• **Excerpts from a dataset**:
+++

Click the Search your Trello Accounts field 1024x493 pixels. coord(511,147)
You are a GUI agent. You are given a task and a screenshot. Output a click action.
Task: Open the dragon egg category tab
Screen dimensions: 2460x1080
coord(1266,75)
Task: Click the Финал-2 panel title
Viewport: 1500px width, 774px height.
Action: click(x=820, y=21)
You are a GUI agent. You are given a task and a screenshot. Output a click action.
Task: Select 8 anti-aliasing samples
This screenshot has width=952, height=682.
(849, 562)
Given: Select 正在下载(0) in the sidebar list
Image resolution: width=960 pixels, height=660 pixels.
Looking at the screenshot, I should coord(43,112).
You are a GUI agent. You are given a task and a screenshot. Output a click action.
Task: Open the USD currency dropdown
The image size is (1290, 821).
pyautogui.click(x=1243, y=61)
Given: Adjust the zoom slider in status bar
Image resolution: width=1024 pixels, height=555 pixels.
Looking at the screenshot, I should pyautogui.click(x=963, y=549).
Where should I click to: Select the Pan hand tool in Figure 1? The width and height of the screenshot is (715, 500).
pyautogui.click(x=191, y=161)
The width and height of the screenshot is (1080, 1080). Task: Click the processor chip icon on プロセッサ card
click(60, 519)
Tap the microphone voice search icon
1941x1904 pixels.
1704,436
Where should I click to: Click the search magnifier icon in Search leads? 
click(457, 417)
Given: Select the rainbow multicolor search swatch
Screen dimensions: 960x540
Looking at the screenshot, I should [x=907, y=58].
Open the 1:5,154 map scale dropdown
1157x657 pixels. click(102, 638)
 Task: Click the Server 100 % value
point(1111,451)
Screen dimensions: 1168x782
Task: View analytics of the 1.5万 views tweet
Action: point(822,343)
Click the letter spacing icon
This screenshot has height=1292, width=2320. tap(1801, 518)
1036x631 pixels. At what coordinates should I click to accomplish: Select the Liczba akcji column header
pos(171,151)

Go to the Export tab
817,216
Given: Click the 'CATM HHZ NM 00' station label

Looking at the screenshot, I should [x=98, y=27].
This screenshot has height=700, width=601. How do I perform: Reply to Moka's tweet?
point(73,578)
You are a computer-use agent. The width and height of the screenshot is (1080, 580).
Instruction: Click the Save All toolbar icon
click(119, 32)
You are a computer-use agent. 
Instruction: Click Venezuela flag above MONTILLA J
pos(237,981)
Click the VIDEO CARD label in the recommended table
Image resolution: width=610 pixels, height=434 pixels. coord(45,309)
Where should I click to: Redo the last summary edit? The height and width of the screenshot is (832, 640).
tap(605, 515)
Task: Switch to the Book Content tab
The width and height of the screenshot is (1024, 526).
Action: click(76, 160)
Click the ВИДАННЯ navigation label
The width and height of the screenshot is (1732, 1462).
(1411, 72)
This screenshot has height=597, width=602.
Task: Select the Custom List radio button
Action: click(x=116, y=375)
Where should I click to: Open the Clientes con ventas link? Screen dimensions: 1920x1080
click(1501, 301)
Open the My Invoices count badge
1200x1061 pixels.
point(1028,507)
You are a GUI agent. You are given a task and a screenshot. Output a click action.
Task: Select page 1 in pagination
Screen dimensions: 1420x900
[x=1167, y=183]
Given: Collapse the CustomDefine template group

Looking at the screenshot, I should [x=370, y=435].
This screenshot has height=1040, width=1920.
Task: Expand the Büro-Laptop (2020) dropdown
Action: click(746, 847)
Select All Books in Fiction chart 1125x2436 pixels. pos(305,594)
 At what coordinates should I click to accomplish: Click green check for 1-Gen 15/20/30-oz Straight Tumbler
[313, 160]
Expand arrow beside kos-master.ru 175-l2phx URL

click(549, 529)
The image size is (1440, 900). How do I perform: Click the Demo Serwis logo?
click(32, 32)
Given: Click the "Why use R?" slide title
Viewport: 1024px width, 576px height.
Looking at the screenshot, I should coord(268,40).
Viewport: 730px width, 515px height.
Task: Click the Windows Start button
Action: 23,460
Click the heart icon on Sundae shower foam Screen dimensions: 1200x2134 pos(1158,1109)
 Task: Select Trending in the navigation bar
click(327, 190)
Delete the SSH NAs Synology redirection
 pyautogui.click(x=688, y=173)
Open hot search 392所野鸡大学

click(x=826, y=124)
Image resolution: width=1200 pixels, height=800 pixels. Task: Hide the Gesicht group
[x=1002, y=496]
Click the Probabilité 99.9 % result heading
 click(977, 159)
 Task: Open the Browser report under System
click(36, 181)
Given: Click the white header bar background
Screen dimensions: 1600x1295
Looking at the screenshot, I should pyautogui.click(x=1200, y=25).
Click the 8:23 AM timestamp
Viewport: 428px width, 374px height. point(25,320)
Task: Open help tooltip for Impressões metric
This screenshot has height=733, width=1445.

+++

• **EXERCISE INSTRUCTIONS**: Give the data again, exactly.

• **YOUR RESPONSE**:
Click the Search your Trello Accounts field 1024x493 pixels. coord(511,147)
You are a GUI agent. You are given a task and a screenshot. Output a click action.
Task: Open the dragon egg category tab
Screen dimensions: 2460x1080
coord(1266,75)
Task: Click the Финал-2 panel title
Viewport: 1500px width, 774px height.
Action: click(x=820, y=21)
You are a GUI agent. You are given a task and a screenshot. Output a click action.
Task: Select 8 anti-aliasing samples
This screenshot has width=952, height=682.
(849, 562)
Given: Select 正在下载(0) in the sidebar list
Image resolution: width=960 pixels, height=660 pixels.
Looking at the screenshot, I should coord(43,112).
You are a GUI agent. You are given a task and a screenshot. Output a click action.
Task: Open the USD currency dropdown
The image size is (1290, 821).
pyautogui.click(x=1243, y=61)
Given: Adjust the zoom slider in status bar
Image resolution: width=1024 pixels, height=555 pixels.
Looking at the screenshot, I should pyautogui.click(x=963, y=549).
Where should I click to: Select the Pan hand tool in Figure 1? The width and height of the screenshot is (715, 500).
pyautogui.click(x=191, y=161)
The width and height of the screenshot is (1080, 1080). Task: Click the processor chip icon on プロセッサ card
click(60, 519)
Tap the microphone voice search icon
1941x1904 pixels.
1704,436
Where should I click to: Click the search magnifier icon in Search leads? 
click(457, 417)
Given: Select the rainbow multicolor search swatch
Screen dimensions: 960x540
Looking at the screenshot, I should [x=907, y=58].
Open the 1:5,154 map scale dropdown
1157x657 pixels. click(102, 638)
 Task: Click the Server 100 % value
point(1111,451)
Screen dimensions: 1168x782
Task: View analytics of the 1.5万 views tweet
Action: point(822,343)
Click the letter spacing icon
This screenshot has height=1292, width=2320. tap(1801, 518)
1036x631 pixels. At what coordinates should I click to accomplish: Select the Liczba akcji column header
pos(171,151)

Go to the Export tab
817,216
Given: Click the 'CATM HHZ NM 00' station label

Looking at the screenshot, I should [x=98, y=27].
This screenshot has height=700, width=601. How do I perform: Reply to Moka's tweet?
point(73,578)
You are a computer-use agent. The width and height of the screenshot is (1080, 580).
Instruction: Click the Save All toolbar icon
click(119, 32)
You are a computer-use agent. 
Instruction: Click Venezuela flag above MONTILLA J
pos(237,981)
Click the VIDEO CARD label in the recommended table
Image resolution: width=610 pixels, height=434 pixels. coord(45,309)
Where should I click to: Redo the last summary edit? The height and width of the screenshot is (832, 640).
tap(605, 515)
Task: Switch to the Book Content tab
The width and height of the screenshot is (1024, 526).
Action: click(76, 160)
Click the ВИДАННЯ navigation label
The width and height of the screenshot is (1732, 1462).
(1411, 72)
This screenshot has height=597, width=602.
Task: Select the Custom List radio button
Action: click(x=116, y=375)
Where should I click to: Open the Clientes con ventas link? Screen dimensions: 1920x1080
click(1501, 301)
Open the My Invoices count badge
1200x1061 pixels.
point(1028,507)
You are a GUI agent. You are given a task and a screenshot. Output a click action.
Task: Select page 1 in pagination
Screen dimensions: 1420x900
[x=1167, y=183]
Given: Collapse the CustomDefine template group

Looking at the screenshot, I should [x=370, y=435].
This screenshot has height=1040, width=1920.
Task: Expand the Büro-Laptop (2020) dropdown
Action: click(746, 847)
Select All Books in Fiction chart 1125x2436 pixels. pos(305,594)
 At what coordinates should I click to accomplish: Click green check for 1-Gen 15/20/30-oz Straight Tumbler
[313, 160]
Expand arrow beside kos-master.ru 175-l2phx URL

click(549, 529)
The image size is (1440, 900). How do I perform: Click the Demo Serwis logo?
click(32, 32)
Given: Click the "Why use R?" slide title
Viewport: 1024px width, 576px height.
Looking at the screenshot, I should coord(268,40).
Viewport: 730px width, 515px height.
Task: Click the Windows Start button
Action: 23,460
Click the heart icon on Sundae shower foam Screen dimensions: 1200x2134 pos(1158,1109)
 Task: Select Trending in the navigation bar
click(327, 190)
Delete the SSH NAs Synology redirection
 pyautogui.click(x=688, y=173)
Open hot search 392所野鸡大学

click(x=826, y=124)
Image resolution: width=1200 pixels, height=800 pixels. Task: Hide the Gesicht group
[x=1002, y=496]
Click the Probabilité 99.9 % result heading
 click(977, 159)
 Task: Open the Browser report under System
click(36, 181)
Given: Click the white header bar background
Screen dimensions: 1600x1295
Looking at the screenshot, I should pyautogui.click(x=1200, y=25).
Click the 8:23 AM timestamp
Viewport: 428px width, 374px height. point(25,320)
Task: Open help tooltip for Impressões metric
This screenshot has height=733, width=1445.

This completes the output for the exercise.